ORP: TP: Vineland: disclaimer & another lyric passage

I have this ability (some would say a fault) to compartmentalize when I am reading a book--I had to deal with the fact long ago (maybe 6th grade?) when I would read things that I would either not agree with or violently disagree with. The same is true for literature in the English language in the twentieth century and later. In the Thomas Pynchon novel, "Vineland", that I am almost finished reading is a case in point. There are passages that, as a Christian, I would consider 'downright' obscene in this novel. I don't think it is necessary to go into explicit detail when describing the typical immoral behavior of the common character of a story. So, I give warning that in this novel, as in much modern fare, there are portions that I not only don't endorse, but heartily disavow. As long as these features in a work are not excessive, I can edit them from my consciousness and imagination and still enjoy the work.
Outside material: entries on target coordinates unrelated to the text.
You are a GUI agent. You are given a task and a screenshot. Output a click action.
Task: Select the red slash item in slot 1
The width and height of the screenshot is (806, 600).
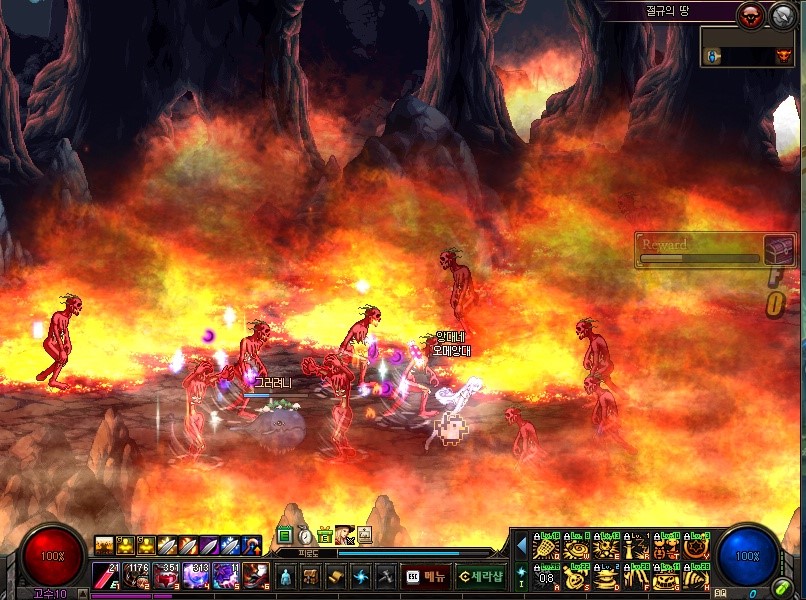click(x=106, y=576)
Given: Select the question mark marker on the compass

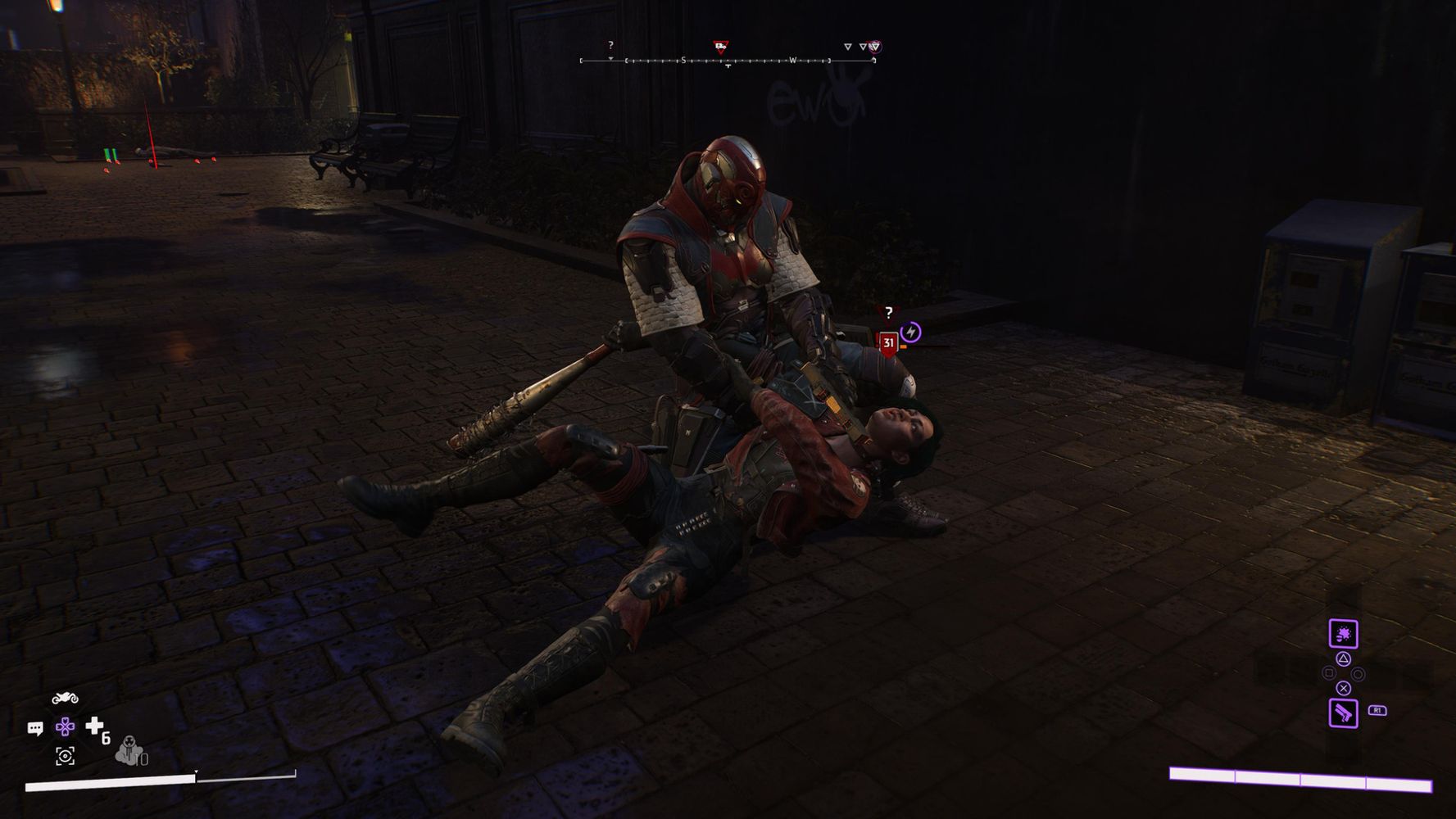Looking at the screenshot, I should point(610,46).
I came across this description of a character's journey down the Ventura highway in California that shows why I can still enjoy a novel that unfortunately will have the above mentioned unsavory passages. Here is the description:

...swept along on the great Ventura, among Olympic visitors from everywhere who teemed all over the freeway system in midday densities till far into the night, shined-up, screaming black motorcades that could have carried any of several office seekers, cruisers heading for treed and more gently roaring boulevards, huge double and triple trailer rigs that loved to find Volkswagens laboring up grades and go sashaying around them gracefully and at gnat's-ass tolerances, plus flirters, deserters, wimps and pimps, speeding like bullets, grinning like chimps, above the heads of TV watchers, lovers under the overpasses, movies at malls letting out, bright gas-station oases in pure fluorescent spill, canopied beneath the palm trees, soon wrapped, down the corridors of the surface streets, in nocturnal smog, the adobe air, the smell of distant fireworks, the spilled, the broken world.